- [Exercise goal]
Answer these questions using the passage on DQOps check execution:
1. What does DQOps place on its internal job queue when check execution is started?
2. Where are the results of the checks stored?
3. Which files does DQOps read from the user home folder to find the selected checks?

- [Provided passage]
>>>

Data quality check execution flow
DQOps runs data quality checks in several steps. The first step matches target tables and target checks. Table and check targeting is described in the running checks article.
The detailed process of running data quality checks and all DQOps engine internal components involved in the process are described below.
Check execution data flow
When the data quality checks execution is started, for example by running
the check run command line command as shown
in running checks article, DQOps queues a
run checks job
on an internal job queue.
run checks job is executed as a sequence of steps, involving sensors,
rules, checks, running SQL queries on the data sources using JDBC drivers
and finally storing the results in the local data lake in the $DQO_USER_HOME/.data folder.
The sequence of steps for running data quality checks is shown on the diagram below.
The following steps are performed by the DQOps engine to run a data quality check.
run checksjob is started and picked from the execution queue.
The possible methods for starting a 'run checks' job are:
triggering the check by a user from the CLI using the check run command
triggering the checks from the user interface
submitting a 'run checks' job to the queue using a REST API client by calling the run checks operation.
the checks can be also scheduled for regular execution and triggered by an internal CRON scheduler.
All parameters passed to the
run checksjob are used to identify the target data source, the target table and match the target checks by name, type, time scale or a column name. DQOps accesses the DQOps user home folder, reads all YAML files and finds the list of checks that are selected.

<<<

- [Data extract]
>>>

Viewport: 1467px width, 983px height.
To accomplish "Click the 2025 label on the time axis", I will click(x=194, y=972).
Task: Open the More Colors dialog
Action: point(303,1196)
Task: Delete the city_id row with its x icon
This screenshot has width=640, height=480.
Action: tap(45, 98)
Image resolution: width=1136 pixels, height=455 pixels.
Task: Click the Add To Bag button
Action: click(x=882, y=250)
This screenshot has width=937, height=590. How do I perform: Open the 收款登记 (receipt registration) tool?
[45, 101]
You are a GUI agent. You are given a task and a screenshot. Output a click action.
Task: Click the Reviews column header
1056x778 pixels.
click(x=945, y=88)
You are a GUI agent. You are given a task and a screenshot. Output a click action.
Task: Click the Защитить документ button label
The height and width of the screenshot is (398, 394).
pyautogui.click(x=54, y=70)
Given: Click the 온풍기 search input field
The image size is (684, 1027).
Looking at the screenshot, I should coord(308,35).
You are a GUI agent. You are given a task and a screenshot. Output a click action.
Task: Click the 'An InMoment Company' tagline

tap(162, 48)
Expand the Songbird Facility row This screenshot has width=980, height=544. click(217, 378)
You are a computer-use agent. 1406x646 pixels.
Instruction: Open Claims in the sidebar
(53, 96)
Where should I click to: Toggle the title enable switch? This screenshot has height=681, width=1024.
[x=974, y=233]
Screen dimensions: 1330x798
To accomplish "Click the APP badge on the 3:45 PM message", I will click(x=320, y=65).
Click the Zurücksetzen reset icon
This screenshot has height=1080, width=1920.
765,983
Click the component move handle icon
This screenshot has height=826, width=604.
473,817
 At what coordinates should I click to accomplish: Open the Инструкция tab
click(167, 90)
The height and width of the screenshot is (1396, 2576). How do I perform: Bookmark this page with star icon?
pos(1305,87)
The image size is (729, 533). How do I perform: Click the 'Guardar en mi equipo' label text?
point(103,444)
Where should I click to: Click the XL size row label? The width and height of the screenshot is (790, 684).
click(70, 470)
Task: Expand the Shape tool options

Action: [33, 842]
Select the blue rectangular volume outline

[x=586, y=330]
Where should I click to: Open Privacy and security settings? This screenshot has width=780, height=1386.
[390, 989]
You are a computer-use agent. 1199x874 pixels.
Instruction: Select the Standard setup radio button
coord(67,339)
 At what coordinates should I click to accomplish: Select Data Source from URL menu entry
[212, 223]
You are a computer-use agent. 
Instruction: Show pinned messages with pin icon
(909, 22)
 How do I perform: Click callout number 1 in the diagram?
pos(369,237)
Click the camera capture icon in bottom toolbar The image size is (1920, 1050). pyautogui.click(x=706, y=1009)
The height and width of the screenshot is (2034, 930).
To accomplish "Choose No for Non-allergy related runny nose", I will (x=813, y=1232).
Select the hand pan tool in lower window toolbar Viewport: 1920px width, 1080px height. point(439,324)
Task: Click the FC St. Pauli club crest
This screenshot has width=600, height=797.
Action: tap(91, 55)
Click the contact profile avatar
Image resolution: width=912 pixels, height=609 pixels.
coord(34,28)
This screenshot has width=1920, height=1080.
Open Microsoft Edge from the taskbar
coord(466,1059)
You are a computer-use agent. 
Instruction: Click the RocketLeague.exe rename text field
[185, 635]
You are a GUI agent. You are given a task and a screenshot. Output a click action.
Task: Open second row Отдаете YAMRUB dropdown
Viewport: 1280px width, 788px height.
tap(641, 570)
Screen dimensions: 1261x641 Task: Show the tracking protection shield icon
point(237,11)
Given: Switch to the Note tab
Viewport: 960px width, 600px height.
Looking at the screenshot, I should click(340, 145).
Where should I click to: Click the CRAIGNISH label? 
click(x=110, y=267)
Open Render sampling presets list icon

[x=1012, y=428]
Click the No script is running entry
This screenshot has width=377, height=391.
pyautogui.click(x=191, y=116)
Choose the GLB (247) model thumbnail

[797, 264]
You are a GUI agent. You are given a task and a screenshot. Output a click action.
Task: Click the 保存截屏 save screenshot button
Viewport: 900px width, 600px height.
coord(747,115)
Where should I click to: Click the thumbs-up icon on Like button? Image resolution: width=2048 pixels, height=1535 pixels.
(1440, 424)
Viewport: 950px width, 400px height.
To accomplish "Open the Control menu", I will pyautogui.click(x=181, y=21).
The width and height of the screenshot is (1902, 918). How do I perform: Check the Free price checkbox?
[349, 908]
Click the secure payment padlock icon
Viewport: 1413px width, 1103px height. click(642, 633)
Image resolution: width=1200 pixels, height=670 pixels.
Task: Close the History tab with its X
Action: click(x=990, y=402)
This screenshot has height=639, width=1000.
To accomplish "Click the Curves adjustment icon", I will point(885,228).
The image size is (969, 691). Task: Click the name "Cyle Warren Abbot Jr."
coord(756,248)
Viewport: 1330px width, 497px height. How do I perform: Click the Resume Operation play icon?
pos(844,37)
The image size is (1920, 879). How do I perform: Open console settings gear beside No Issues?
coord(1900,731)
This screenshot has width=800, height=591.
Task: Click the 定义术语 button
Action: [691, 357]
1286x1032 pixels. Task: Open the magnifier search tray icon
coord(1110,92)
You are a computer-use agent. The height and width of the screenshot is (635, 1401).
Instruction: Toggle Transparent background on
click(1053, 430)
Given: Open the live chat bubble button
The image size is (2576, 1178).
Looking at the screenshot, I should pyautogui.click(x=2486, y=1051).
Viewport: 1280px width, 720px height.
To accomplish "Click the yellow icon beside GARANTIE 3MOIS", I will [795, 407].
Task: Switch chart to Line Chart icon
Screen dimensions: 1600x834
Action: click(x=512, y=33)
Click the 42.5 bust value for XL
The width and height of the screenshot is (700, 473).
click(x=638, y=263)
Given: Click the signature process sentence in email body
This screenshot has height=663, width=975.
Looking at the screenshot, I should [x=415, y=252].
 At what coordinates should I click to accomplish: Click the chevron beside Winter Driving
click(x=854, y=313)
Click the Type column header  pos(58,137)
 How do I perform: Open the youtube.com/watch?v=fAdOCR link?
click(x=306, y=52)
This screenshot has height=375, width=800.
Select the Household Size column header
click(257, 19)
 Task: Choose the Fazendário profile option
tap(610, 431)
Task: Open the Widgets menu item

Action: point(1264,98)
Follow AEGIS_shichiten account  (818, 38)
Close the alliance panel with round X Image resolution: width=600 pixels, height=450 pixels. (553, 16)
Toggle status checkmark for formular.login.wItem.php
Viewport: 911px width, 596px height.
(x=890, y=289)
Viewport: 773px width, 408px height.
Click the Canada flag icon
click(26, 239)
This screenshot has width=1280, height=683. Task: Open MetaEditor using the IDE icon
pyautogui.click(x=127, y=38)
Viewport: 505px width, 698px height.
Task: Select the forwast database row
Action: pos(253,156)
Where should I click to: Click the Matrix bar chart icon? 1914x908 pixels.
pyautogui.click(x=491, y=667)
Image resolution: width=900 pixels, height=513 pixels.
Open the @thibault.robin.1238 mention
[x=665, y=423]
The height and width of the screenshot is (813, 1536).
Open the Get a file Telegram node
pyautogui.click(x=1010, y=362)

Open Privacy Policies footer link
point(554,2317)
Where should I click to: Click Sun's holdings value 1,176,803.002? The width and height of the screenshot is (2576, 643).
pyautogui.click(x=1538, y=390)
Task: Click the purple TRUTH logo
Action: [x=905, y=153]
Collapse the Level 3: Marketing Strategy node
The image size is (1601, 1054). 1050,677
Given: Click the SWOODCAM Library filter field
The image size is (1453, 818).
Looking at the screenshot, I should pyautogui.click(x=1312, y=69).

<<<

- [Exercise result]
1. A run checks job.
2. In the local data lake in the $DQO_USER_HOME/.data folder.
3. All YAML files.